In recent years, the rapid growth of the electric vehicle market has slowed because of chasm phenomenon. As a result, Hebrid Electric Vehicles (HEVs) are receiving renewed attention as a practical alternative. HEVs can be categorized into series, para...
In recent years, the rapid growth of the electric vehicle market has slowed because of chasm phenomenon. As a result, Hebrid Electric Vehicles (HEVs) are receiving renewed attention as a practical alternative. HEVs can be categorized into series, parallel, power-split configurations, among which the parallel architecture employs both an internal combustion engine and an electric motor as power sources. Depending on the motor position, parallel hybrids are further classified into configuration ranging from P0 to P4. This study adopts the P2 layout – one of the most widely commercialized architectures – in which the electric motor is positioned between the engine and the transmission. In the P2 configuration, the engine and motor can be operate independently, and therefore, vehicle performance and fuel efficiency are highly dependent on the applied control strategy. Consequently, establishing an effective Energy Management Strategy (EMS) is a ctrical facotr in determining the overall efficiency of such systems.
This study applies Model-Based Reinforcement Learning (MBRL) to design an optimal power-split control strategy and performs a comparative analysis with a conventional rule-based strategy.
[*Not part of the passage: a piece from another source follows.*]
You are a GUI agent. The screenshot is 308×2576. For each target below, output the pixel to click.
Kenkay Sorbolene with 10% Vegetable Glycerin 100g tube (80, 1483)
MBRL offers advantages over Model-Free Reinforcement Learning, including higher sample efficiency, faster computation, reduced uncertainty during training, and stronger real-time applicability—features that are particularly beneficial in complex and unpredictable real-world driving environments. In contrast, rule-based control provides simplicity and consistent performance regardless of driving conditions but shows limitations in capturing diverse operational scenarios. To examine the characteristics, limitations, and fuel-economy differences between the two approaches, both control strategies were evaluated under identical simulation conditions.
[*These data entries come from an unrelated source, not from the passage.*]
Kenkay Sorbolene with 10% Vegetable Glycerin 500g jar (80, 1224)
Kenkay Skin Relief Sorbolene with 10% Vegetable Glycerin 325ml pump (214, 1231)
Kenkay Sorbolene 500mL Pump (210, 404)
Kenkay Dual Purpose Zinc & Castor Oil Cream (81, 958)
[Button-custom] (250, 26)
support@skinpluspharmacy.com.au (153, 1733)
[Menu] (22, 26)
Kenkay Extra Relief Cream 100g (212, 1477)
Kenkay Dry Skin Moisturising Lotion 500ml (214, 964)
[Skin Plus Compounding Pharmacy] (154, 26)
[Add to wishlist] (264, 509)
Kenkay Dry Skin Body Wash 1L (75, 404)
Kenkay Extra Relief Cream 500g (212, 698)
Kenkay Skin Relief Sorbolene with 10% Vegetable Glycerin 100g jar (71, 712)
A forward-looking HEV simulation environment was developed in MATLAB/Simulink based on a detailed vehicle model. Using standard driving cycles, which are UDDS and HWFET, the performance of MBRL-based control and the conventional rule-based strategy was compared. The proposed approach incorporates the Dyna-Q algorithm, and extensive cost-function tuning was conducted to optimize fuel economy. The results demonstrate that the MBRL-based strategy achieves superior fuel-efficiency performance compared to the rule-based control method.